Scientific classification
- Kingdom: Animalia
- Phylum: Mollusca
- Class: Gastropoda
- Subclass: Caenogastropoda
- Order: Architaenioglossa
- Family: Ampullariidae
- Genus: Pila
- Species: P. globosa
- Binomial name: Pila globosa (Swainson, 1822)
- Synonyms: Ampullaria globosa Swainson, 1822; Ampullaria globosa var. incrassatula G. Nevill, 1877; Ampullaria globosa var. minor G. Nevill, 1877; Ampullaria woodwardi Dohrn, 1858 (junior synonym);

= Pila globosa =

- Genus: Pila
- Species: globosa
- Authority: (Swainson, 1822)
- Conservation status: LC
- Synonyms: Ampullaria globosa Swainson, 1822, Ampullaria globosa var. incrassatula G. Nevill, 1877, Ampullaria globosa var. minor G. Nevill, 1877, Ampullaria woodwardi Dohrn, 1858 (junior synonym)

Species of gastropod

Pila globosa is a species of freshwater snail with an operculum, an aquatic gastropod mollusk in the family Ampullariidae, the apple snails.

==Description==
(Described in Latin as Ampullaria woodwardi) The shell is somewhat turbinate and rather solid, appearing somewhat shiny.
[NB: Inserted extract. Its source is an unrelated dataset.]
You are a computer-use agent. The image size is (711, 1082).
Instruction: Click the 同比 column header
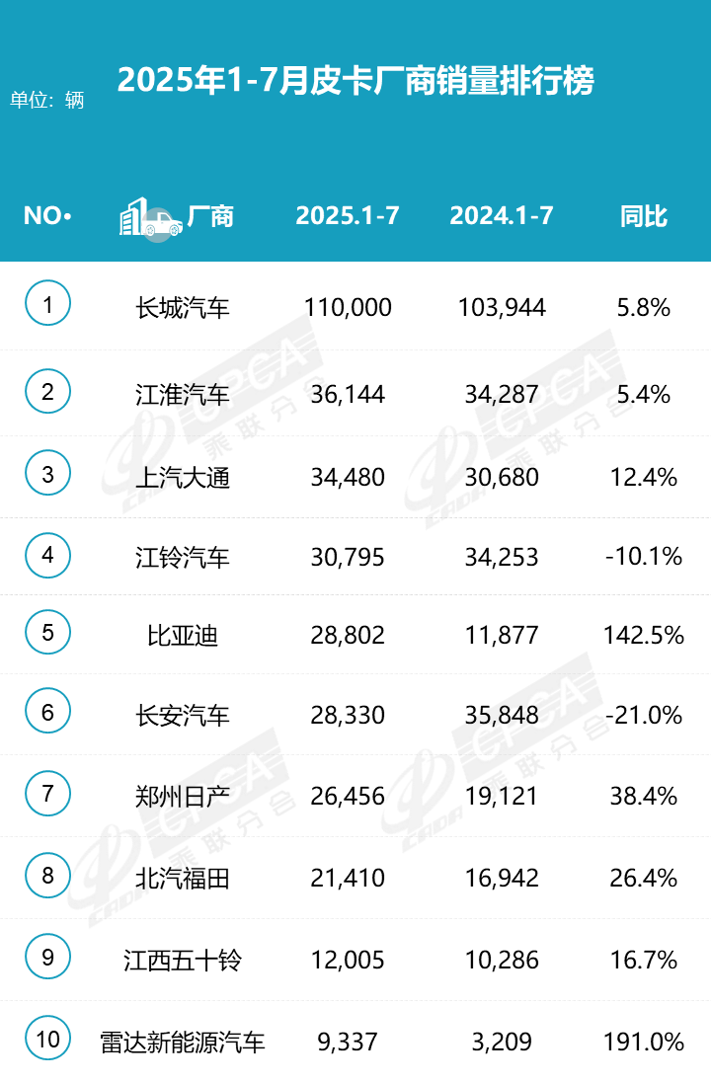pos(644,216)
It is longitudinally striated and broadly umbilicate, displaying an olive color, and is adorned with green or brown spiral bands. The spire is exserted.

Whorls and aperture: the shell comprises 4 to 4.5 entire convex whorls. They increase rapidly and are angled above the middle. The body whorl is inflated and descends anteriorly. The aperture is ovate-lunar and white, with bands shining through internally. The peristome is simple and straight.

==Distribution==
Thi species occurs in India, Bangladesh and Sri Lanka.

==Food==
It is used in Bangladesh to feed shrimps.